I’m a sleeper. I can sleep through almost anything; parties, rock concerts, lights on, TV blaring, vicious poking, none of it wakes me, and if it does, I usually come up swinging. My husband hates that I can sleep through anything. I sleep like I am dead. It is a gift derived from being the daughter of two young parents of the 60’s, who partied on into the night with frequent guests long after they put their only child to sleep. It was the gift of a mother who worked late nights and had to bring me along, putting me to sleep in a back office while she worked behind the bar. It was a gift given by a father whose apartment was over a bar that he owned that played loud music well into the wee hours of morning. I have slept through many alarms including very important ones that meant the difference between ski racing in Europe or going back to college.

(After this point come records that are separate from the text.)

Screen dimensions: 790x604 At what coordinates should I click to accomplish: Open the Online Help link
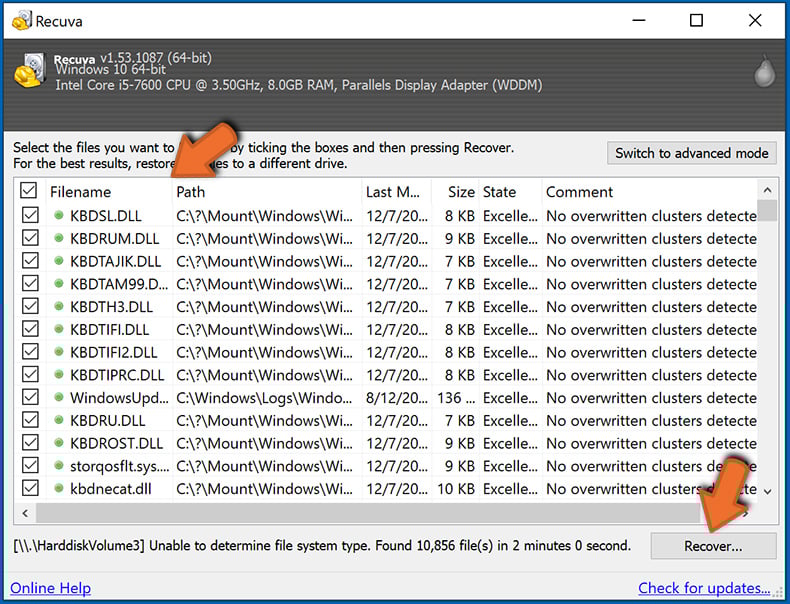(x=52, y=588)
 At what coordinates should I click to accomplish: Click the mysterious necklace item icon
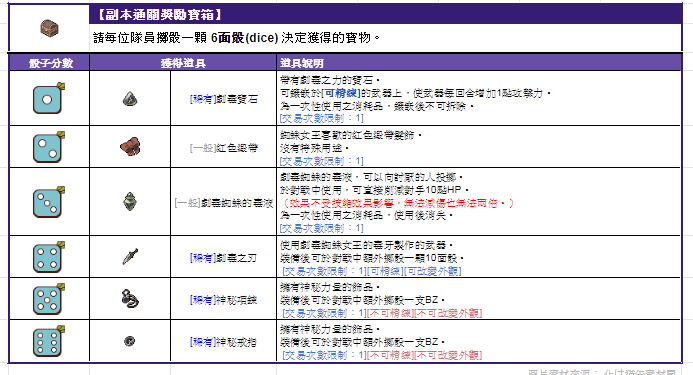point(130,299)
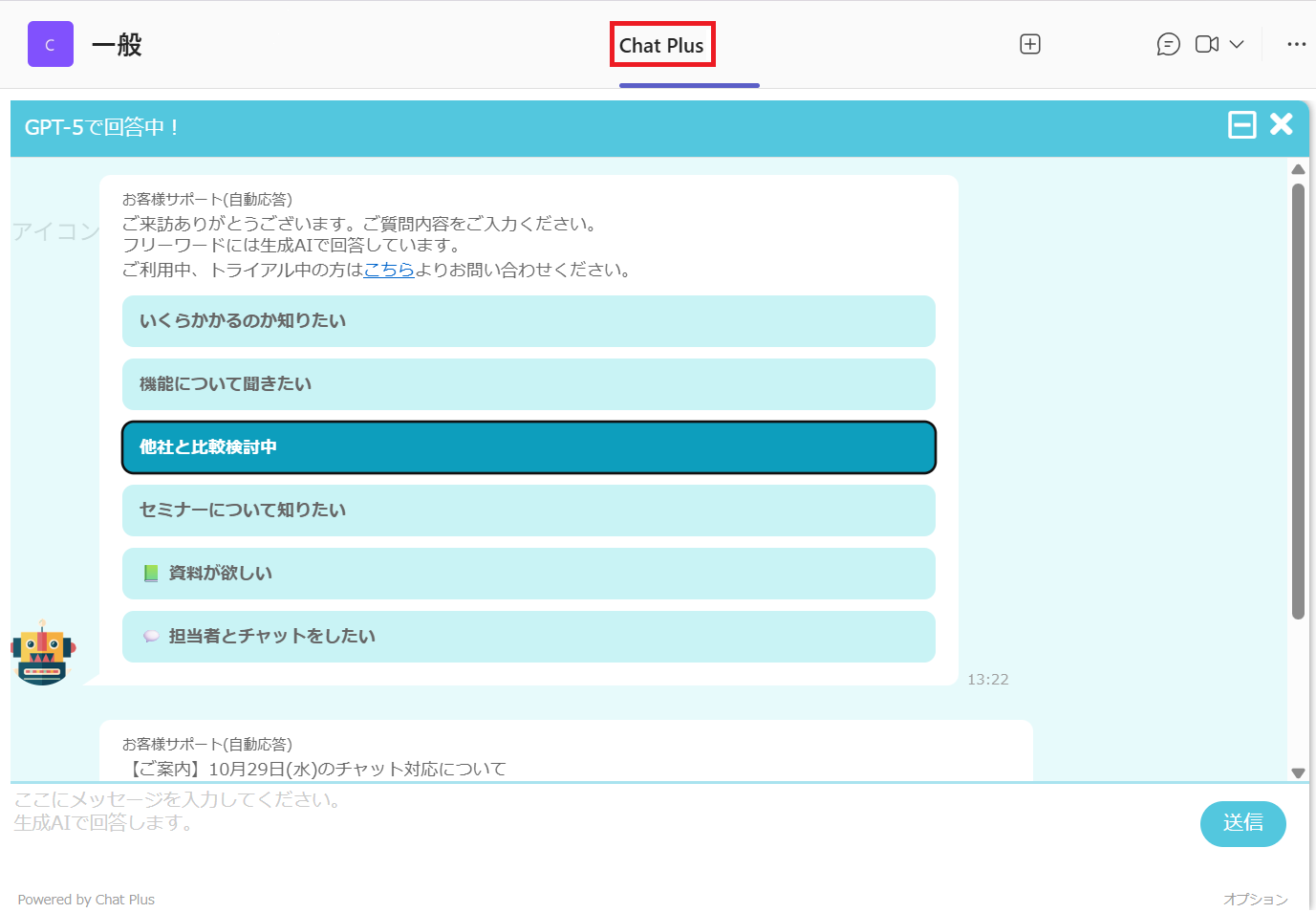The width and height of the screenshot is (1316, 913).
Task: Choose いくらかかるのか知りたい option
Action: tap(529, 321)
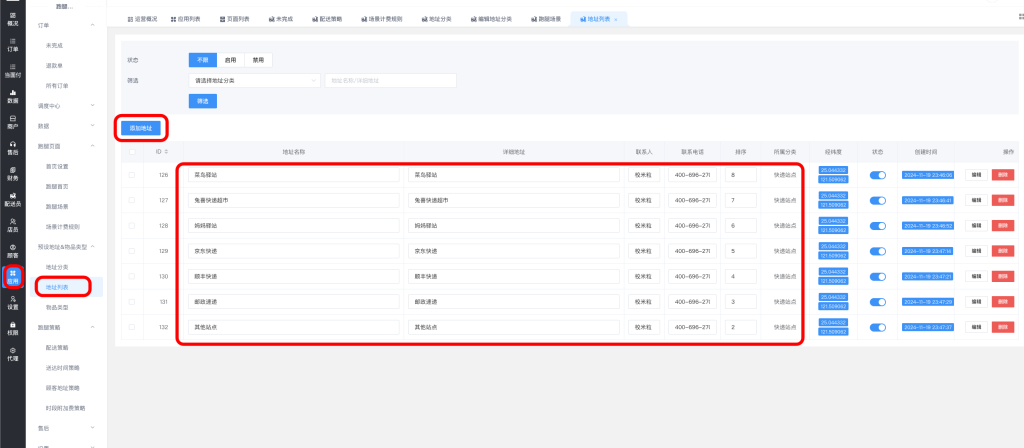Screen dimensions: 1024x448
Task: Tick the checkbox for row 128
Action: [x=132, y=226]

We were racing World Cup in Waterville Valley, New Hampshire. On the last night, we all went out dancing and ended up going to bed late. I know what you are thinking, but I was 18 and drinking at a World Cup party was not a good idea given that all my coaches and many of the U.S. race organizers were present. I was perfectly sober when I went to bed. I set two alarms and promptly slept through both of them. I missed the bus to Boston where I was to catch a plane that would take me to Zurich, Switzerland with the U.S. Ski Team. As I mentioned, I was 18 years old and I was in a world of trouble. Luckily, a very nice person that worked with the race committee took pity on a desperate teenager and agreed to drive me the 127 miles and two and a half hours to Boston. I remain repentant for this deviation of responsibility even 26 years later and forever indebted to the person that saved my budding ski career. I enlisted my future roommates to make sure I was awake by encouraging them to throw things at me. I set multiple alarms and set them earlier than anyone else’s using my friend’s alarms as backups. I was mortified of making the mistake of missing a ride to a World Cup race or crucial airplane connection for most of my career. And on the days I got to sleep in? I slept until lunchtime……while my teammates threw stuff at me.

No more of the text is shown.